Formed in 2008 by Victorian Tom Harding with support from Farina Station owners Kevin and Anne Dawes and the South Australian Outback Development Trust in Port Augusta, the group is financed by fundraisers and various grants.
The volunteers generally meet once a year at Farina in June/July to run fundraising events and work on the various restoration projects. With the help of a professional stonemason they are working on preserving the original buildings, marking roads, researching and creating interpretive signage. They have restored the unique underground bakery which is used at fundraising events; restored the cemetery, built a commemorative cairn for the Farina men that were lost during WWI and II, and recently built Patterson House as a Visitor Centre.
Farina was a railway town 60km South of Marree and has 10 historic Australian stone buildings, which were falling down. The Great Northern railway (The Ghan) and a standard gauge railway passed through the town.
Farina is located within the Lake Eyre Basin, on the old alignment of the Ghan railway, 600 km north of Adelaide. It is 26 km north of Lyndhurst and 55 km south of Marree.
No longer inhabited, it was originally surveyed and proclaimed a town on 21 March 1878. It was first known as ‘Government Gums’ because of the mature River Red Gums in the creek to the north of the town but later its name was changed to “Farina” (Latin for wheat or flour) by farmers who optimistically hoped to turn the vast flat lands here into fields of grain.
432 quarter acre blocks were laid out during the 1880s with a population of about 100 adults and 50 children which tripled by the end of the decade. With the introduction of the northern railway known as the Ghan, it became the railhead from Port Augusta in 1882 until the line was extended to Marree two years later (eventually making Oodnadatta in 1891 and Alice Springs in 1929).
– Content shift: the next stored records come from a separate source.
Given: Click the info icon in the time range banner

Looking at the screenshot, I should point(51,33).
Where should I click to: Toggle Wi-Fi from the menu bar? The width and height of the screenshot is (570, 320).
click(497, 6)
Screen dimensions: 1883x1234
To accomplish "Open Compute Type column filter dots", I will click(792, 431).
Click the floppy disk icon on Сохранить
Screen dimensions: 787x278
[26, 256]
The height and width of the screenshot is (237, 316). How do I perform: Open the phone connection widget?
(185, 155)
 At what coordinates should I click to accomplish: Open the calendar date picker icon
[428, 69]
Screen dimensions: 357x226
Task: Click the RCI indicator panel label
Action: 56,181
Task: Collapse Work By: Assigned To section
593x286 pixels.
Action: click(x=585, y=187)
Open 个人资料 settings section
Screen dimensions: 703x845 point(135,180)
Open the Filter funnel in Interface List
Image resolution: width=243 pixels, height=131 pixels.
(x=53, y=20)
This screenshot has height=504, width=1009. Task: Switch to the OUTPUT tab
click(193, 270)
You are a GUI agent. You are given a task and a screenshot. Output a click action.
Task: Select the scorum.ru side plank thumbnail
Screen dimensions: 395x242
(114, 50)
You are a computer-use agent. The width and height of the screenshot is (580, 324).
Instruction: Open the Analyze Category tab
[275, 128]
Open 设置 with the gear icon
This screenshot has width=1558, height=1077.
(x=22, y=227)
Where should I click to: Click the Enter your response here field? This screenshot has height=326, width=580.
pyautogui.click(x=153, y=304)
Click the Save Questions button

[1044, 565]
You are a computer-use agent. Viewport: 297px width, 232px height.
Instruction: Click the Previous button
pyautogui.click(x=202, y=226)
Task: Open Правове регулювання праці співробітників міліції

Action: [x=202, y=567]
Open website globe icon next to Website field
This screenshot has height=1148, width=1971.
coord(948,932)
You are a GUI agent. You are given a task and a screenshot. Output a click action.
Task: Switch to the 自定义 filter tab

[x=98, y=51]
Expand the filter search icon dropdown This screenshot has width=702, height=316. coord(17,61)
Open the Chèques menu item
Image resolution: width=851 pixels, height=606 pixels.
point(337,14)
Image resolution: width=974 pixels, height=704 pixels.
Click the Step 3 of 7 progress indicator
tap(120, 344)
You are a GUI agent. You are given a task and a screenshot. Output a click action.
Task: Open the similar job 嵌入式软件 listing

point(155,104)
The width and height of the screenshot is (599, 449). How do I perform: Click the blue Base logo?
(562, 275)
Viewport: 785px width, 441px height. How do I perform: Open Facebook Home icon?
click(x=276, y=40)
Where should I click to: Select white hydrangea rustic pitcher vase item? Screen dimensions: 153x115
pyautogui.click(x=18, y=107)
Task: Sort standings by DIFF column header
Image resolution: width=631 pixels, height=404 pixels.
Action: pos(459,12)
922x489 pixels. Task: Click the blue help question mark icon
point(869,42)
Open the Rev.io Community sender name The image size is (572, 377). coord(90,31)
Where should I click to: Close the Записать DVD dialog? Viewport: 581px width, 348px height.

With good rains, Farina flourished and the population rose to about 600 at its peak with a bakery, grain store, two breweries, two hotels, a general store, post office, an Anglican church, cemetery, five blacksmiths, a school and even a brothel. However, years of drought and dust storms, the closing of the gold and silver mines nearby in 1927 and re-alignment of the Ghan railway line during the 1980s forced the eventual abandonment of the town.